都市のサステナビリティを語るとき、建築や交通機関など都市の形を作るもの以上に重要なのが、そこに暮らす人々の考え方や暮らしぶり、いわゆるライフスタイルである。
これは、しかし、そう簡単に作り出せるものではない。ライフスタイルはその地域固有の歴史や文化と深くかかわるし、気候や様々な地理的条件が及ぼす影響も決して少なくない。
米国西海岸といっても、カリフォルニア州は日照時間が長く、砂漠が近くて乾燥しているが、その北隣のオレゴン州は湿潤で森が多く、土地は肥えて農作物の種類も量も豊富である。
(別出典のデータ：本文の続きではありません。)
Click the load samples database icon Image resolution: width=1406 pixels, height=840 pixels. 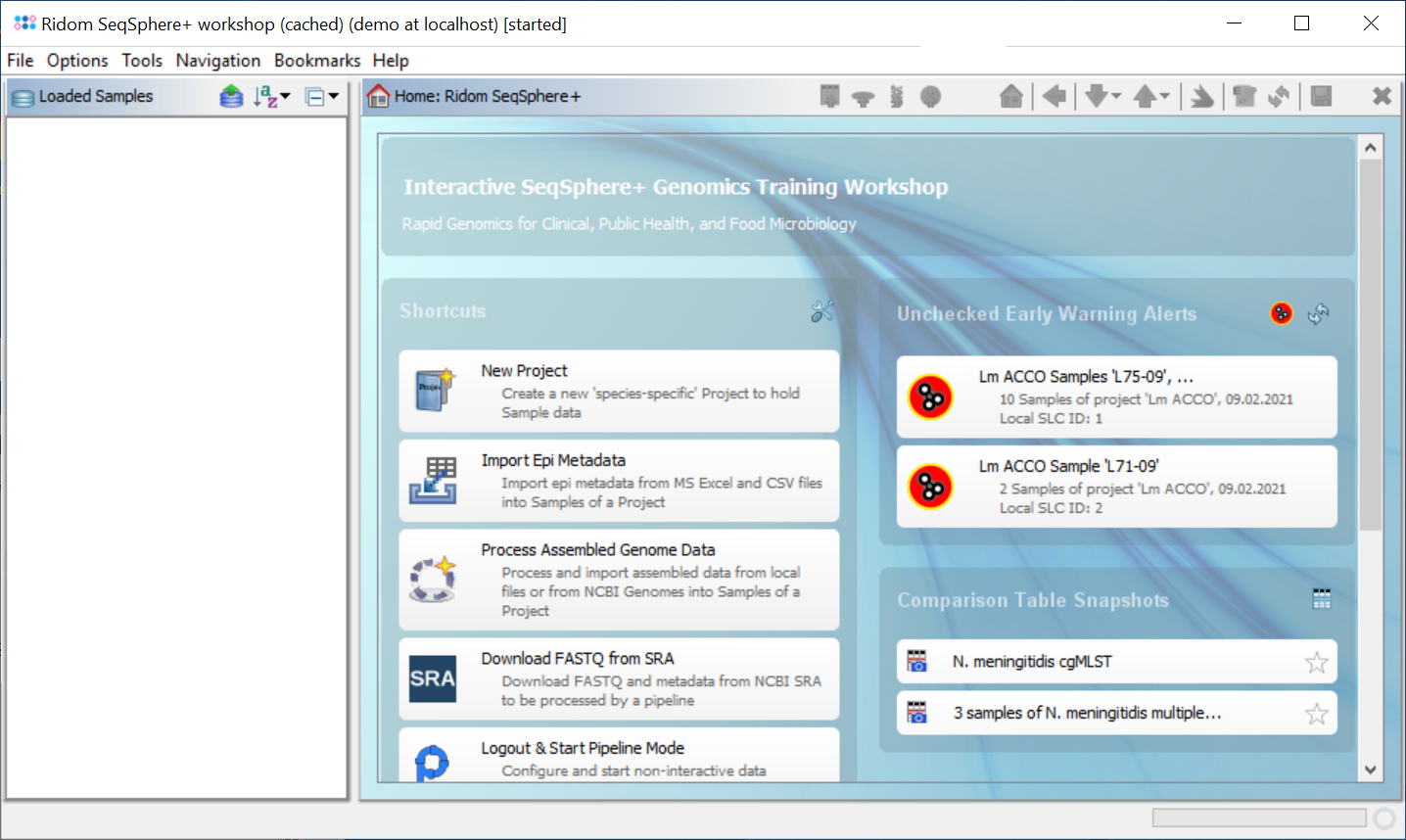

冬に雨がよく降る以外、ポートランドの気候は全般的に温暖で穏やかだ。
川にはビーバーが小枝で巣を作り、太平洋からは鮭が遡ってくる。晴れた日には、高さも姿も富士山によく似ていることから「オレゴン富士」とか「ポートランド富士」と呼ばれるフッド山の、雪をかぶった姿も見ることができる。